REPUBLIKA.CO.ID, BATAM -- Badan Pengendalian Dampak Lingkungan Daerah Kota Batam melarang empat perusahaan galangan kapal beroperasi melakukan pencucian kapal dengan sandblasting karena ditengarai aktif menggunakan pasir silika hingga mencemarkan lingkungan sekitar.
"Yang empat perusahaan ini kami larang melakukan sandblasting menggunakan bahan-bahan yang dapat mencemari lingkungan," kata Kepala Bapedalda Batam Dendi Purnomo di Batam, Jumat (7/3).
Bapedalda menyelidiki pencemaran lingkungan yang terjadi di Pulau Buluh. Dari penyelidikan itu, diketahui pencemaran lingkungan dilakukan 19 perusahaan galangan yang terdapat di Kawasan Sagulung, seberang Pulau Buluh. Dari penyelidikan itu, diketahui 12 dari 19 perusahaan itu menggunakan pasir silika sebagai bahan pencucian kapal, dan empat di antaranya sangat aktif menggunakan pasir silika.
Bapedalda tengah melakukan penyelidikan lanjutan terhadap empat perusahaan galangan kapal yang telah membuat debu berterbangan di pemukiman warga Pulau Buluh. "Kami sedang proses pulbaket, pengumpulan bahan keterangan," kata Dendi.
Jika terbukti menggunakan pasir silika, maka empat perusahaan itu bisa terancam pidana karena melanggar UU tentang Perlindungan dan Pengelolaan Lingkungan Hidup No.32 Tahun 2009.
Berdasarkan pantauan Bapedaleda, kualitas udara di Pulau Buluh sudah di atas ambang kewajaran. Jika batang ambas kandungan debu sebesar 220 ppm, maka Bapedalda menemukan kandungan debu hingga 280 ppm.
Warga Pulau Buluh, Nurhasni mengatakan dalam sebulan terakhir sudah tiga orang meninggal dunia akibat penyakit paru-paru. Seorang di antaranya anak-anak usia 6 tahun.

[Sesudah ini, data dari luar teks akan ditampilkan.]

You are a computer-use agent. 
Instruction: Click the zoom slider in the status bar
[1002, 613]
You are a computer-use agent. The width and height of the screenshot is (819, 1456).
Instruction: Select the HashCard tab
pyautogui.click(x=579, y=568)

Menurut Nurhasni, dalam hasil ronsen, terlihat bagian paru-paru warga terlihat menghitam. "Ini gara-gara debu sandblast, apa lagi," kata dia.
Warga Pulau Buluh lainnya, Rahmat, mengatakan selain tiga orang meninggal, ada banyak warga pulau lainnya yang sakit batuk. "Ini bukan baru saja terjadi, melainkan sudah lama, bertahun-tahun yang lalu," kata dia.